Elle le fixait avec des yeux remplis de peine et d'inquiétude, le suppliant de l'écouter et de se hâter. Jungkook hocha la tête, remonta, s'habilla d'un pull et d'un pantalon noir épais sorti de son sac, mis son manteau et enfila ses boots de combats. Devant la cage d'escalier, il fit demi-tour pour récupérer son katana qu'il accrocha à sa ceinture tout en revenant vers la jeune femme. Il ne le remarqua que maintenant, mais elle était déjà habillée, prête à partir. L'homme avait disparu, sûrement pour aider au village.

"J'ai donné à Seung les seaux que j'avais, ainsi que des torchons et du tissus en tout genre pouvant arrêter les flammes. Il y a du vent dehors, et malheureusement pour nous, la neige n'a pas envie de reprendre, si on ne fait pas vite, ce n'est pas une maison qui prendra feu, mais tout le village, informa-t-elle alors qu'elle éteignait les bougies au passage et accourait vers l'écurie pour réveiller les chevaux et les détacher. Vous avez dit que vous veniez en paix... et voilà qu'un incendie se déclare. Deux possibilités : soit le destin est contre vous, soit c'est vous, qui êtes contre nous."

Elle lui jeta un regard lourd. Jungkook voulut se défendre, mais elle monta sur son cheval, et partit sans même l'attendre. Perturbé par ce hasard, il la suivit sans prononcer un mot de plus, même lorsqu'il la rattrapa.

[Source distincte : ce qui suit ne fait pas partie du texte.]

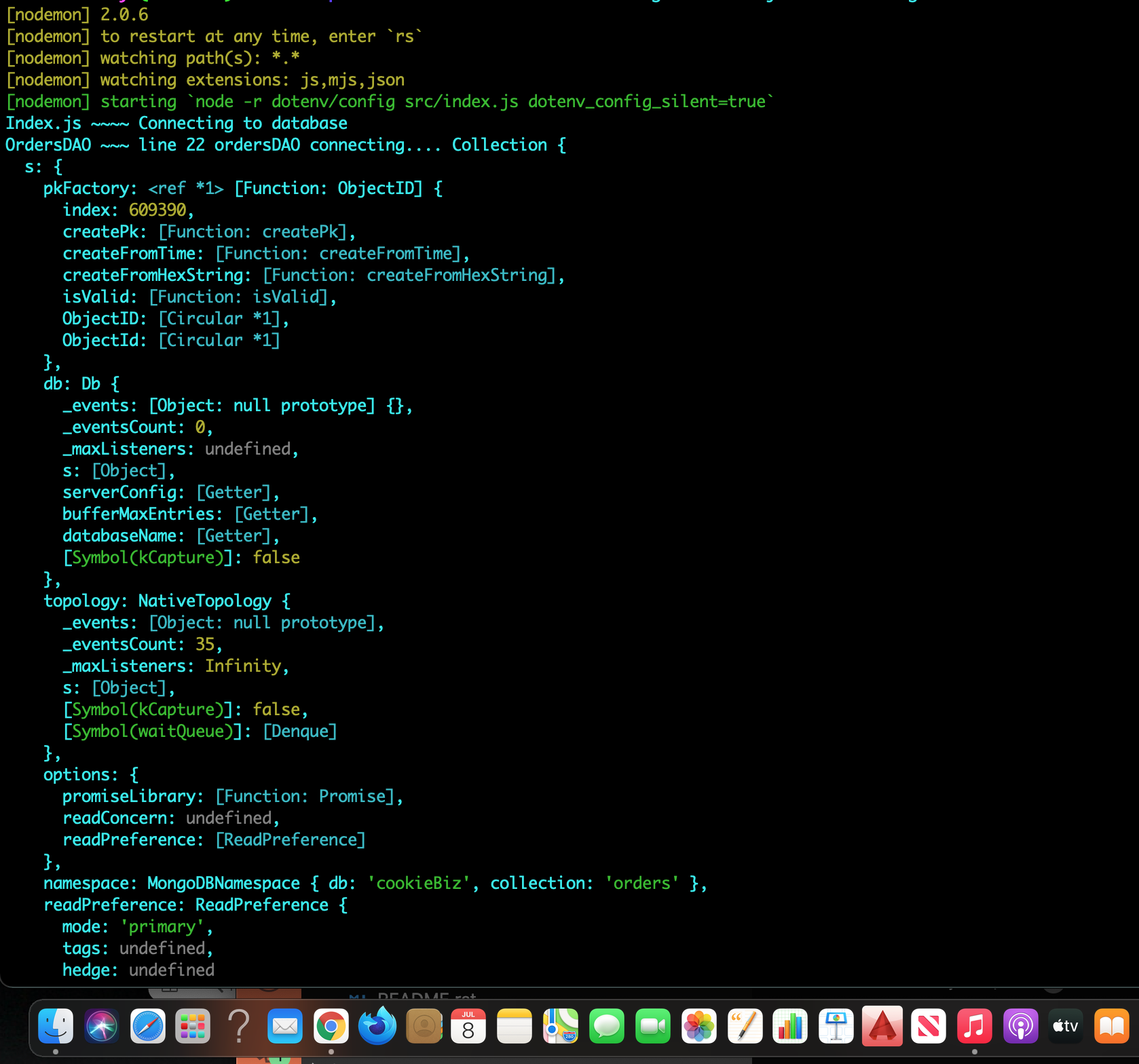
Task: Open Numbers spreadsheet app
Action: coord(790,1026)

Un incendie en hiver, au beau milieu de la nuit... ? Jungkook ne pouvait le nier, c'était étrange. Il devait être aux alentours de trois heures du matin, à la façon dont la lune était placée dans le ciel noir.

Le froid était terrible. N'ayant pas pris de gants, ni d'écharpe, le garde faisait du mieux qu'il pouvait pour se protéger.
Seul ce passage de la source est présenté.